次の瞬間、船体に大きな振動が伝わったー。
◯
ーside『ドリーマー』
ーその瞬間、誰もが悲鳴を上げた。当然だ、戦闘機を庇った『白銀のトラ』がベヒモスに飲み込まれてしまったからだ。
「……」
アイーシャの弟イアンも、呆然とモニターを見ていた。…だが、誰もが諦めているその状況でただ一人諦めていない人物がいた。
「……」
…いや、彼女は諦めていないというより期待と興奮によって心臓が激しく鼓動を刻み胸が張り裂けそうになっていたのだ。
何故なら、彼女は『知っている』のだ。有り得ないくらい巨体に飲み込まれたあの『白銀のトラ』がこれから『なにをするのか』を。
ーそして、その瞬間は訪れた。
今まで山のように不動だった『ベヒモス』が激しくのたうち回り始めたのだ。そして、腹部と思わしき場所にはズームをしていないのにはっきりと『光』っていたのだ。
「…やっぱり、今日の私はとことん『ツイてる』」
「…姉さん?」
「…いや、この場に居合わせた全員もなかなかに『幸運』の持ち主ですね」
「…どういう事?」
「…これから起きる『必然』をよーく見ていなさい。きっと…いや間違いなく『今しか見れない』でしょうから」
「……」
あまり姉が見せない『キラキラした』表情に、彼はじっとモニターを見た。…そして、それからほんの一分後。
『ーっ!?』
『なん…です…と』
その巨体はまるで『轟雷』にでも打たれたかのように、突如感電し始めたのだ。同時に、『グラトニー』達も感電する。
そして、それから少ししてその巨体は腹部から崩壊していった。そして、それに合わせるように『グラトニー』達も崩壊した。
「『ーその船は、二つの名前を持っている。一つは無限に走る為の名前。そしてもう一つは降りかかる災厄を穿つ、破壊の名前をー』」
「……破壊の名前?」
「ええ。…さっきのは『その名前』の由来となった『必殺技』ですよ。まさか、実際に拝める日が来ようとは夢にも思いませんでした」
彼女が説明する中、モニターには悠然と大地に立つ白銀のトラが表示された。その身体の表面は僅かに電気が走っていた。
『ーミッションコンプリート。…では、只今より事後処理に入ります』
すると、先程聞いた声が聞こえた。どうやらオープンチャンネルで通信しているようだ。
「……っ、上空に『アンノウン』出現」
「…まさか」
直後、レーダーが『未登録』の存在を捉えた。その瞬間、彼女は直感に従い上空の様子をモニターに表示する。
ーそこに居たのは『白銀の巨大なトリ』だった。
「…『守護の翼』」
「…何か出てくる」
『…あれは、まさかー』
二つ目の『奇跡』を目の当たりにして二人は…いや撤退行動を止め着陸していた全ての傭兵達が唖然としていた。すると、『トリ』から大量の『トリ』が飛び出した。
「…凄い」
「…流石は『広域救援船』。素早い救助です」
その『トリ達』は先程呑まれた傭兵達や不時着した戦闘機は勿論、逃げ遅れた人を次々と『様々な方法』で救助していった。

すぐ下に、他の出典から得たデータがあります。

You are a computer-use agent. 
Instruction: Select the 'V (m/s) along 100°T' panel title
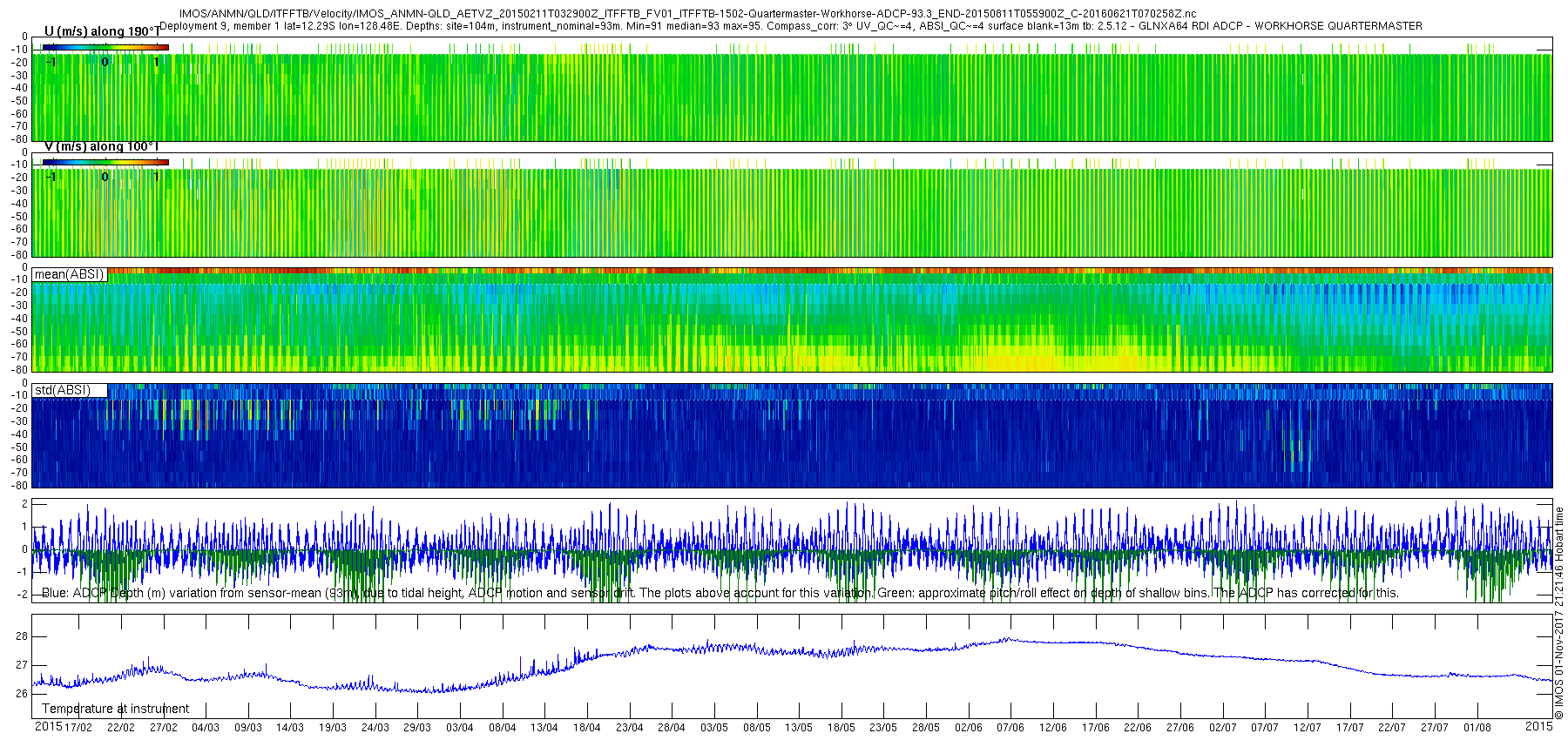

それだけではない。もう一つの『部隊』はドッキングしながらどんどん大きな『トリ』となり、巨大な『脱け殻』の山を撤去したり山ほどの高さになった大量の『大型船サイズ』の岩石を、尋常じゃないサイズ穴ぼこに次々と投げ込んでいった。
「…何あれ」
「…『エマージェンシートランスポート』、『フロートクレーン』。ほんと、チートですね」
『ー付近に居る傭兵の方々に連絡します。船が無事な方は救助者の方々を市街地付近まで搬送してください。勿論、帝国政府からキチンと報酬は出ますのでご安心を』
ぼんやりと眺めていると、再びオープンチャンネルで通信が流れた。
「…どうする?」
「…ま、恐らく報酬は『遅れる』でしょうから行きましょう」
「イエス、キャプテン」
彼女達は即決し、再びプラント付近に戻るのだったー。